Wednesday, 28 March 2012

Inverlochy 1645

The background to this battle can be found on the Scotwars website and of course Wikipedia. The set up followed the historic deployment, with Argyll's army deployed with the Campbell troops in the centre and regular troops on the flanks. These 'regulars' were veterans of the Marston Moor campaign and were expected to perform better than the levies used in earlier battles. The cavalry were placed on each flank. Montrose's army was outnumbered and had very few cavalry. An immediate attack was chosen as the best option, with the clans attacking the Campbells and the Irish taking on the regulars.

Montrose's attack was not well co-ordinated, the rough ground on the left slowed the Irish and hampered the clans; so MacColla's attack went in unsupported. This allowed the Covenanter's to concentrate their fire and the Royalists suffered heavy casualties. On Montrose's right, Ronald Og's Irish troops were preoccuied with the Covenant left wing cavalry, taking considerable time to drive them off to shelter beneath the walls of Inverlochy Castle. Fierce fighting between Campbell troops and
Montrose's clans continued and casualties rose on both sides.

Seeing the enemy's right wing cavalry moving to flank the attack on the centre, Montrose's bodyguard charged forward and caught the Covenanters unprepared.
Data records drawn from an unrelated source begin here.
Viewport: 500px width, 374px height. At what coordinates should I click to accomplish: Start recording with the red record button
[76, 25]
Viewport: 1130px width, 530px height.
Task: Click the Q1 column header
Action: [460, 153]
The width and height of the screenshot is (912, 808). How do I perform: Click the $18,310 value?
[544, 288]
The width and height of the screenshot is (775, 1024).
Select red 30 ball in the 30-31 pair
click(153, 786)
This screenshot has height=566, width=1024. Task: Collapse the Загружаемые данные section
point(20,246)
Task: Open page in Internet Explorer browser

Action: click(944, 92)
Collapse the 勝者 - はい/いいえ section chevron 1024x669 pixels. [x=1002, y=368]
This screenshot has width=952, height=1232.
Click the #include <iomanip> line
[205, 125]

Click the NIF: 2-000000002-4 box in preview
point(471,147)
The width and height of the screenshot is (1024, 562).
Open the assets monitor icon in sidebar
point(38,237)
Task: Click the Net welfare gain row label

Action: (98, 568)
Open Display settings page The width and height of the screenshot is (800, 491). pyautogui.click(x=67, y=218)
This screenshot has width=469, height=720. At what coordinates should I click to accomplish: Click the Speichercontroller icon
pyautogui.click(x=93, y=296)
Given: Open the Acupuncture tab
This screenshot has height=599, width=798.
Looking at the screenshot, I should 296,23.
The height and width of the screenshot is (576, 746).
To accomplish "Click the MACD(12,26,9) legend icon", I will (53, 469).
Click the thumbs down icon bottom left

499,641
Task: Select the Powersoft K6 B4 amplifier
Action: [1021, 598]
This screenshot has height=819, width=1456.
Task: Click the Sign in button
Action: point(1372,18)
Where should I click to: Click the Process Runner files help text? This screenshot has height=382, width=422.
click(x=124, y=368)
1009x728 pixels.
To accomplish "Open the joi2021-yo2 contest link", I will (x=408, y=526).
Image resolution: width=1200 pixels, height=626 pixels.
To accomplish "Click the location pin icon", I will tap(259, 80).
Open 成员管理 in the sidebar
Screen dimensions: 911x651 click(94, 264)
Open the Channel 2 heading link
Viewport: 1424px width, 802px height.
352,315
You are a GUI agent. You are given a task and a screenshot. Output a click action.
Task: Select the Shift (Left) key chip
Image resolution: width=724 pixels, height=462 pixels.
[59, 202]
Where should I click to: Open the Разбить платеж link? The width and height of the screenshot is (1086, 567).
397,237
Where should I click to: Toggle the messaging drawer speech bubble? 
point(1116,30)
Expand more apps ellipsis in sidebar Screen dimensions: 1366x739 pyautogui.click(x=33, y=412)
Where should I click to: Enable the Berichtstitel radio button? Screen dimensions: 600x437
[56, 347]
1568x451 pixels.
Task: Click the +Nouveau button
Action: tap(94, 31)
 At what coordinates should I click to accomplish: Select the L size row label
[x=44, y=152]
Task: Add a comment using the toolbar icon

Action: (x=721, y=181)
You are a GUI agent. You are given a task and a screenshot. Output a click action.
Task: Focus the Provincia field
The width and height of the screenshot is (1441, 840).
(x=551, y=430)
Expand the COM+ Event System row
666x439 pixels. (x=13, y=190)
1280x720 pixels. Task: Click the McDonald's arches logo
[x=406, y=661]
Although outnumbered the Royalists pushed back their opponents, causing even more confusion in their ranks.

Now their flank was secure the Irish on Montrose's left fired a volley and charged the Covenanter foot. The defensive volley was poor, most of the shot going high, and betrayed the nervousness of the supposedly experienced troops. The impetus of the Irish charge drove the Scots back, opening gaps which the Irish were quick to exploit. In no time at all order broke down completely and the Scots routed to the rear. Behind the Irish, the MacDonalds were trying to work around the flank, but progress was halted when the cavalry melee went against the Royalists. Although the Covenanters were pushed back and disorganised they so outnumbered their opponents that they managed to surround them. The small number of Royalists desperately sought to cut their way free; some were successful, but the standard bearer was captured. Amid some rejoicing the standard was carried to the rear by one of the young ensigns. This was to be the only real success of the day, because seeing the totally disorganised cavalry the MacDonald's charged and not waiting to cross swords the Covenanters routed.

The Irish on the left now reformed and moved to the flank of the Campbells. On the opposite flank the Irish had driven off the cavalry and the clansmen had at last routed the other Covenanter regiment. Both flanks of the Campbells were now 'in the air' and although they had forced Montrose's clansmen to fall back to reform, their position was desperate.

As one, all Montrose's units charged forward and the Campbells were overrun. A few, a very few, managed to hack their way to the temporary safety of Inverlochy Castle, but most died where they stood.